▸ ACTIVITY: Copy out word for word everything from the line containing "Locate an element on the screen. Image resolution: width=501" down to the line containing "(564, 504).", including both of those lines.

(Stored data)
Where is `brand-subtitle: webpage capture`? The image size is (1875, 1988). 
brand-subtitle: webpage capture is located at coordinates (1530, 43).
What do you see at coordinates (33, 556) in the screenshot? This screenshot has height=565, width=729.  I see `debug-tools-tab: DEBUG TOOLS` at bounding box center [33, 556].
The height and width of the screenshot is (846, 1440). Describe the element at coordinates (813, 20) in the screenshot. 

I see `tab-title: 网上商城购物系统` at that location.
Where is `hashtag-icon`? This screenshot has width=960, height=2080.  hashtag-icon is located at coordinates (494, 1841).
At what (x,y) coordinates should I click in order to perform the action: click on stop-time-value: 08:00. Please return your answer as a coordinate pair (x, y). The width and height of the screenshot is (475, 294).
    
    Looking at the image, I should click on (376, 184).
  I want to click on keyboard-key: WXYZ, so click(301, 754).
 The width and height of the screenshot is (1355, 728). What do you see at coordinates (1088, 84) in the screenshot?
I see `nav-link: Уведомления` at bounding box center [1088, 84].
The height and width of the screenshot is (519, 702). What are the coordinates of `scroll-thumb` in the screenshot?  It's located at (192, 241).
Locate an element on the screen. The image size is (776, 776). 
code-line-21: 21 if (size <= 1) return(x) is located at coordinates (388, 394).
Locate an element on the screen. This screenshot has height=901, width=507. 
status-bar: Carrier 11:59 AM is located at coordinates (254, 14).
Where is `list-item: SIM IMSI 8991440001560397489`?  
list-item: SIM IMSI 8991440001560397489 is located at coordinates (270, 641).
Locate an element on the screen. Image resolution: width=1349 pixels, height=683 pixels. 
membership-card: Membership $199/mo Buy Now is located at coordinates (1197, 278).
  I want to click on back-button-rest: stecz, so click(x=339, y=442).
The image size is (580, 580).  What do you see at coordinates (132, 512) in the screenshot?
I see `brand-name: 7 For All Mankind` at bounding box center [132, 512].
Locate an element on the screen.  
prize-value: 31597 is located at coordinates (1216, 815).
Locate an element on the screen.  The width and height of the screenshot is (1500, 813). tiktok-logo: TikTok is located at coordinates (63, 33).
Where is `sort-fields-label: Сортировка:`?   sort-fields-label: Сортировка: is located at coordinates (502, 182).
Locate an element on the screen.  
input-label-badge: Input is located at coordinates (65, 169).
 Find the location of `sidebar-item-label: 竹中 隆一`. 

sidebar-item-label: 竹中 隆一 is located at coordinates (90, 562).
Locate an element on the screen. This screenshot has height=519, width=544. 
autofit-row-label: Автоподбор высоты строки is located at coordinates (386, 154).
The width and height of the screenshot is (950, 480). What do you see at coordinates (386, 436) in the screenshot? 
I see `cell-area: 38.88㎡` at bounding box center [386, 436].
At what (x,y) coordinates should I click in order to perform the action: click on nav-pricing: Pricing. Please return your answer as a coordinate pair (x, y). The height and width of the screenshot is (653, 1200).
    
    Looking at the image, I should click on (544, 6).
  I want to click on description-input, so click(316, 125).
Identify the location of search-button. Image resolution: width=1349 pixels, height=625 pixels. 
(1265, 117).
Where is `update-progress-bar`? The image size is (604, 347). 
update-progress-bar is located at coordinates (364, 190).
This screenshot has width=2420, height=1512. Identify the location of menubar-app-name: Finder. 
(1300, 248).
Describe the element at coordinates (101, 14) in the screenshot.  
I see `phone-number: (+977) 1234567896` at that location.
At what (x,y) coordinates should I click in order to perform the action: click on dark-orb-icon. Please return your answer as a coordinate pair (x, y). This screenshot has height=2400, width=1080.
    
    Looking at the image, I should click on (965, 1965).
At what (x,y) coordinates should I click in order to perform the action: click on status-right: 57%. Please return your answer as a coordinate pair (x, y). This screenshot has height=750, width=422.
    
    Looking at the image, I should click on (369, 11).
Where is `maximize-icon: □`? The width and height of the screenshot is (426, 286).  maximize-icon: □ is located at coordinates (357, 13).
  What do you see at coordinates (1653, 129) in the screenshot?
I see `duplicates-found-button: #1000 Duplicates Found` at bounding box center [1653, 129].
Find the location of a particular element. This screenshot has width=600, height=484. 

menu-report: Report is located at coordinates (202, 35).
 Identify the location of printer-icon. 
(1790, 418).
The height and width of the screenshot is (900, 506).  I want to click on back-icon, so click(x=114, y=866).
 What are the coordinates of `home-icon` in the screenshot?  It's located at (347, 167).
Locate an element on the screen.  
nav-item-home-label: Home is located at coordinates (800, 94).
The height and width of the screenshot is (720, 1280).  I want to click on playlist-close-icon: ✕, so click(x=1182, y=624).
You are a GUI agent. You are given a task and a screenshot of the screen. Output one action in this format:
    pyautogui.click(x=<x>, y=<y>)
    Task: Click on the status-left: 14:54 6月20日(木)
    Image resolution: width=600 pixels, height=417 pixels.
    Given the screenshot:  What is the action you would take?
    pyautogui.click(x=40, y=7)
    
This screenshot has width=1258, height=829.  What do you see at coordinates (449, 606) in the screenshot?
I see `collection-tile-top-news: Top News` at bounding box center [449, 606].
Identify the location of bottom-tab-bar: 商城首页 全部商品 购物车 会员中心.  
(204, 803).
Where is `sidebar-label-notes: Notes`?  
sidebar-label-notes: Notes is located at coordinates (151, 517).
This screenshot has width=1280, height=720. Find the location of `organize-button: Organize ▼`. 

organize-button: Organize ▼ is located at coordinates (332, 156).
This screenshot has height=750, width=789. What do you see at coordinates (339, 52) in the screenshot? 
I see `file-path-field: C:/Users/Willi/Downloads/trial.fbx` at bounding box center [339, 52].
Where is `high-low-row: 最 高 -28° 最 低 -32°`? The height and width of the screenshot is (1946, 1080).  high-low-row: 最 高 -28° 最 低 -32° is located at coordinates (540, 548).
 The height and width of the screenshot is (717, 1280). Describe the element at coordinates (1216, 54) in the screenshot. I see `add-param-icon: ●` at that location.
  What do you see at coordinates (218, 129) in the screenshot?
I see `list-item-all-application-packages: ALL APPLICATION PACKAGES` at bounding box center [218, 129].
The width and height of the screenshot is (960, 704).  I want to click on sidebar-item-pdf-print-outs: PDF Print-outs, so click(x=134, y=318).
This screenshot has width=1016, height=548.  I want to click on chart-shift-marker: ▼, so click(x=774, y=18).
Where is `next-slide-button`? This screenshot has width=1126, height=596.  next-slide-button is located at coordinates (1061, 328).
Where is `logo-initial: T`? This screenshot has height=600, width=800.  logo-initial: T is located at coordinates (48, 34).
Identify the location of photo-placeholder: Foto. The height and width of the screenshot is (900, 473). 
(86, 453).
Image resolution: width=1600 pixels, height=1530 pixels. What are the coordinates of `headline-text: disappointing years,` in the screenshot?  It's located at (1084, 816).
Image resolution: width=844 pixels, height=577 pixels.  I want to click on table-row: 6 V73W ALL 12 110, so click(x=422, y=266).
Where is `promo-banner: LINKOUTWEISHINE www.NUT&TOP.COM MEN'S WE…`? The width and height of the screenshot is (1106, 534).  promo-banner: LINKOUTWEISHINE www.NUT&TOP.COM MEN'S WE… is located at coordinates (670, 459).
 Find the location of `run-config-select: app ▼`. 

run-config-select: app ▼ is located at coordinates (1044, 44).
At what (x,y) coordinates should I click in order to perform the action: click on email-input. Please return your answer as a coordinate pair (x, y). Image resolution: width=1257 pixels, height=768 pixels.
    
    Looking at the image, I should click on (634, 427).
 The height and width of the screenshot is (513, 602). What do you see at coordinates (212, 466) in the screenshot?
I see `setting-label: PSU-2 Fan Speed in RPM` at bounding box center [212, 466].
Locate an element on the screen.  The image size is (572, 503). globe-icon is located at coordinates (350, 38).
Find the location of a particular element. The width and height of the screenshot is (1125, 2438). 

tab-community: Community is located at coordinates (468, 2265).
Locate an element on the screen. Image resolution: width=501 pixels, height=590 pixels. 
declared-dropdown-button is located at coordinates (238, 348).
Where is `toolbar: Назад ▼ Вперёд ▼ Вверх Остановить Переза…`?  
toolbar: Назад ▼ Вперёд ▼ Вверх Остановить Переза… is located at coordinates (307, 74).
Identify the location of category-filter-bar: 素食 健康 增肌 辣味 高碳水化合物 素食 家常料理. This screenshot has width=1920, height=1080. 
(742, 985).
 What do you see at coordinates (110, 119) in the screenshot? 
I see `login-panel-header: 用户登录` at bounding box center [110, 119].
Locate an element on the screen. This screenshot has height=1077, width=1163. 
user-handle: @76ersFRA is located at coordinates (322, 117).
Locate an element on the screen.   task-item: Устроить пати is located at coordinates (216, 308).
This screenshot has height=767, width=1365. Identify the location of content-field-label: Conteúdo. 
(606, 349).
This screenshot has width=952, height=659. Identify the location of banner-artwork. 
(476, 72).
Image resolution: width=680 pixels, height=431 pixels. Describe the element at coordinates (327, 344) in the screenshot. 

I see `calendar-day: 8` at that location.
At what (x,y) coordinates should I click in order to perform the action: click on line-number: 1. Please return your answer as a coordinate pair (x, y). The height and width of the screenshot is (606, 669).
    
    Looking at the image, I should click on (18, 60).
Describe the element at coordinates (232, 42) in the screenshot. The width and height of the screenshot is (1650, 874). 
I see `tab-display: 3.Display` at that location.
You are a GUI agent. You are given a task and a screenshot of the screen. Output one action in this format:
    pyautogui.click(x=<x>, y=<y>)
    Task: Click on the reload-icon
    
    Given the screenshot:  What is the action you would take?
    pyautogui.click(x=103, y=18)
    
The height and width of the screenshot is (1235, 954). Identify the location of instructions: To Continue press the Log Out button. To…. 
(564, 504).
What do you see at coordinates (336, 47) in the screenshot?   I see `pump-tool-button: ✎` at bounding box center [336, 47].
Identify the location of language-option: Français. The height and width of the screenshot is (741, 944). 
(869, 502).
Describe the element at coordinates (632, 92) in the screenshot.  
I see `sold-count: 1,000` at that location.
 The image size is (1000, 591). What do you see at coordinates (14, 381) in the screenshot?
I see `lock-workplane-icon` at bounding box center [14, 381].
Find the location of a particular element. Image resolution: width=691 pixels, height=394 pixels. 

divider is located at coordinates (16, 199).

▸ OUTPUT OF THE EXERCISE:
Locate an element on the screen. Image resolution: width=501 pixels, height=590 pixels. 
declared-dropdown-button is located at coordinates (238, 348).
Where is `toolbar: Назад ▼ Вперёд ▼ Вверх Остановить Переза…`?  
toolbar: Назад ▼ Вперёд ▼ Вверх Остановить Переза… is located at coordinates (307, 74).
Identify the location of category-filter-bar: 素食 健康 增肌 辣味 高碳水化合物 素食 家常料理. This screenshot has width=1920, height=1080. 
(742, 985).
 What do you see at coordinates (110, 119) in the screenshot? 
I see `login-panel-header: 用户登录` at bounding box center [110, 119].
Locate an element on the screen. This screenshot has height=1077, width=1163. 
user-handle: @76ersFRA is located at coordinates (322, 117).
Locate an element on the screen.   task-item: Устроить пати is located at coordinates (216, 308).
This screenshot has height=767, width=1365. Identify the location of content-field-label: Conteúdo. 
(606, 349).
This screenshot has width=952, height=659. Identify the location of banner-artwork. 
(476, 72).
Image resolution: width=680 pixels, height=431 pixels. Describe the element at coordinates (327, 344) in the screenshot. 

I see `calendar-day: 8` at that location.
At what (x,y) coordinates should I click in order to perform the action: click on line-number: 1. Please return your answer as a coordinate pair (x, y). The height and width of the screenshot is (606, 669).
    
    Looking at the image, I should click on (18, 60).
Describe the element at coordinates (232, 42) in the screenshot. The width and height of the screenshot is (1650, 874). 
I see `tab-display: 3.Display` at that location.
You are a GUI agent. You are given a task and a screenshot of the screen. Output one action in this format:
    pyautogui.click(x=<x>, y=<y>)
    Task: Click on the reload-icon
    
    Given the screenshot:  What is the action you would take?
    pyautogui.click(x=103, y=18)
    
The height and width of the screenshot is (1235, 954). Identify the location of instructions: To Continue press the Log Out button. To…. 
(564, 504).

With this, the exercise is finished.